Round 2 is in the Sleepy Hollow enchanted forest, where all the best ley lines meet, and Kent can take advantage of the power boost afforded by the Perigean tide, which on Earth-SH is at midnight that very night, though this differs from the tide schedule on our Earth. Too bad for Kent he doesn’t realize Our Heroes know Kent’s one weakness: all the elements! And too much Jimson weed! Irving shoots him with a blowdart full of Jimson weed extract that gives him an atropine overdose and ruins his concentration. Then Abbie uses a generator to electrify the wet ground around Kent and fries him pretty good without shocking anyone else present. Then Crane delivers the coup de grâce by punching him in the face several times for messing with his wife. Crane insists on taking the action-hero thing to the extreme. It’s also a reminder to himself that while both he and Kent are dignified men of times past who would sacrifice much to save the women they love, Kent’s current course of ostensibly life-saving action began in the first place as a result of his own evil.
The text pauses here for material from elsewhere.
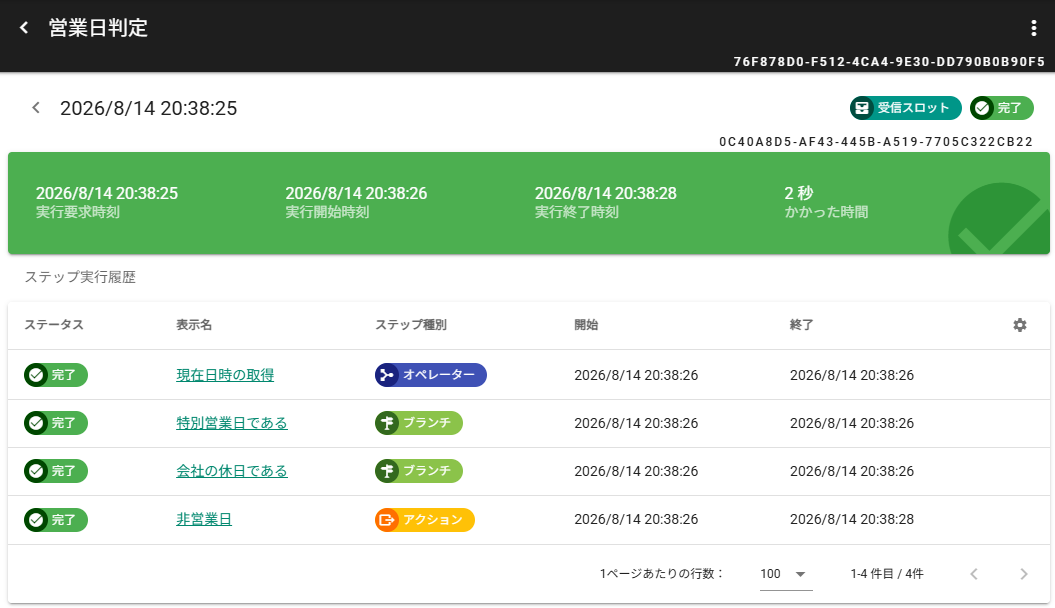Open table column settings gear
The height and width of the screenshot is (608, 1055).
[1019, 325]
Kent is unconscious and the day is saved! Abbie and Crane wander off because they think Irving got lost. Once they’re gone, Irving emerges from plain sight, snaps Kent’s neck, hides the Grimoire in his jacket, and watches Kent’s remains turn to dust. Nope, nothing suspicious there.
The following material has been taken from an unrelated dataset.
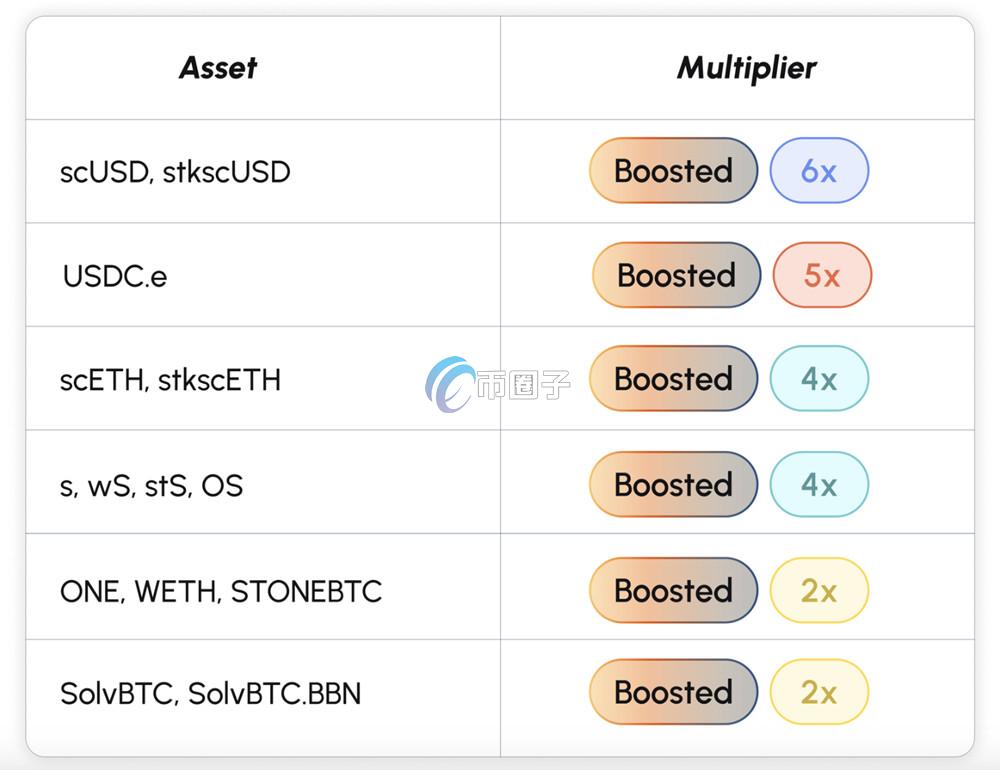Click the Boosted badge beside USDC.e

677,275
Meanwhile back at Sheriff Corbin’s cabin, Katrina retries the simple flower-colorization spell, except this time she accesses some of the deeper, spookier magic that Kent was chatting up with her earlier. This time the colors change more swiftly, more malevolently. Thus do we see the early baby steps of Katrina Crane transforming into Dark Willow from Buffy season 6.

Meanwhile in the episode’s B-plot, a weary Henry Parish hides out at a motel where he sort of befriends the crippled manager (Andrea Powell, Ender’s mom from Ender’s Game) and her young repairman son, who also likes to make dioramas and dollhouse-sized things like Henry does. Henry puts up with them, but hanging out with muggles still isn’t his thing. When a trio of white gangstas bother the manager and her son, Henry waits till the two nice people are gone, then flexes his magic muscles and kills the Jesse Pinkman wannabes telekinetically — not because they were mean, but because they’re prey and he’s a predator and he feels like it.

Later he meets up in the enchanted forest with his new best friend Captain Irving, who’s happy to serve and looks forward to working together. Henry regrets getting so maudlin about killing Moloch, but he realizes he’s much happier not to be under someone else’s thumb anymore. Now he’s not just a high-ranking henchman. Now Henry’s free to be his own super-villain. Whether Irving’s role is as minion, partner, or tool remains to be seen.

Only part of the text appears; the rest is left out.